I have banded up my first "Bad Hammer 1.1" with single strand TB Gold 2-1,5cm taper and it shoots 10mm steel like nobody's business. A very nice shooter. Enjoy!

Edit: I have uploaded my new Bad Hammer 1.2 with various changes, among them a longer handle for really large hands and its very own palmswell on the template. The old 1.1 is still available, though.

Click here to download this file


----------



## flipgun (Nov 14, 2012)

I have built a couple of these and really like it!


----------



## mopper (Nov 17, 2012)

Do you have any pictures you could upload? I would really like to see your interpretation!

I love the looks of the hammerhead fork, but I have to admit that after actually shooting my own prototype I didn't really like it. I only shoot target style and I find the shape of the fork tips and the almost vertical position of the bands make it hard for me to aim with the bands as i am accustomed to. I much prefer my "Bad Company" which is much better suited to "gangster style" shooting and out of my collection it is in fact the frame I shoot best with, by a considerable margin. Not boasting here because I will freely admit it was more or less chance it came out that way and had nothing to do with my abilities as a designer or shooter :blush:

I am currently thinking about bringing out updated templates for both designs with additional contours that give you the option between the standard 18mm wide palmswell and one made from a 24mm thick board.


----------



## flipgun (Nov 14, 2012)

I do not currently have pictures of them as I gave them away to some friends. (Gotta spread the Bug, Y"know?) But I am also working the Bad Company form. I have made one as a prize in "My first give-away" in the General discussion forum. The 24mm board seemed to be the next natural step and I have done that already. I am also adding scales to help round out the profile of the grip.

I have another Hammer laid out and was planning to cut it out tonight. I'll post you a pic when I'm done.

Thanx for the great design! :thumbsup:


----------



## mopper (Nov 17, 2012)

That Bad Company from your thread is sweet looking, better than I could have done.

Is it just the photo or have you made the fork tips a bit higher than they are in the template? A lot of people seem to worry about how low the fork is, but after many thousands of shots with ammo up to 16mm I have never had a fork hit so far.

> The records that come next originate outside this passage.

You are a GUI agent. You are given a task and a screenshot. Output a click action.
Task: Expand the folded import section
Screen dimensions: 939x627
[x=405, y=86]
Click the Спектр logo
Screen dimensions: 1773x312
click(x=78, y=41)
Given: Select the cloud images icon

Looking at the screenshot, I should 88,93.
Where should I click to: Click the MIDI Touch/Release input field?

I only shoot target style however, I don't know if the drop of the ammo would be a problem if the frame was held horizontally ... I don't think so, at least not with anything smaller than 16mm balls.

I guess the higher fork is a good idea if the people you are going to give it to are inexperienced shooters.


----------



## flipgun (Nov 14, 2012)

Good Eye! I took them up about 1/4 of an inch for that very reason. :thumbsup:


----------



## flipgun (Nov 14, 2012)

Hey Brother! Sorry I did not get back sooner.Got some pictures for you.





















I had to put it on hold for a while and I just finished it today. I figured it was only right to show it to you before I posted it. I hope that you like what I have done with your pattern.

By the way is your screen name still "Mopper" or are you going by "MHPR262"? I'll post with credit to Mopper unless I hear diff.

Thanx again for the great pattern.


----------



## mopper (Nov 17, 2012)

That is a great looking shooter. Feel free to modify my design any way you like, after all I have used all sort of other guys' designs for inspiration myself (Jörg Sprave/John Webb for the multiplex 3D grip design and Bill Hays for the "spur"). On here I go by mopper, on Jörg Sprave's forum I go by mhpr262.


----------



## andalussia (Jul 22, 2013)

I like this design. look very good.

its the next for me!


----------



## flipgun (Nov 14, 2012)

andalussia said:


> I like this design. look very good.
> 
> its the next for me!


This design likes Big ammo. It slaps pretty good unless you feed it right.

Happy Shootin'!


----------



## andalussia (Jul 22, 2013)

I have prepared the cylinder head.

I'm having trouble cutting the mold slingshot body.

I broke two, then put pictures. : S

regards


----------



## Yago (Mar 29, 2013)

andalussia said:


> I have prepared the cylinder head.
> 
> I'm having trouble cutting the mold slingshot body.
> 
> ...


Usa la corona para marcar las curvas del perfil,asi no romperas la madera


----------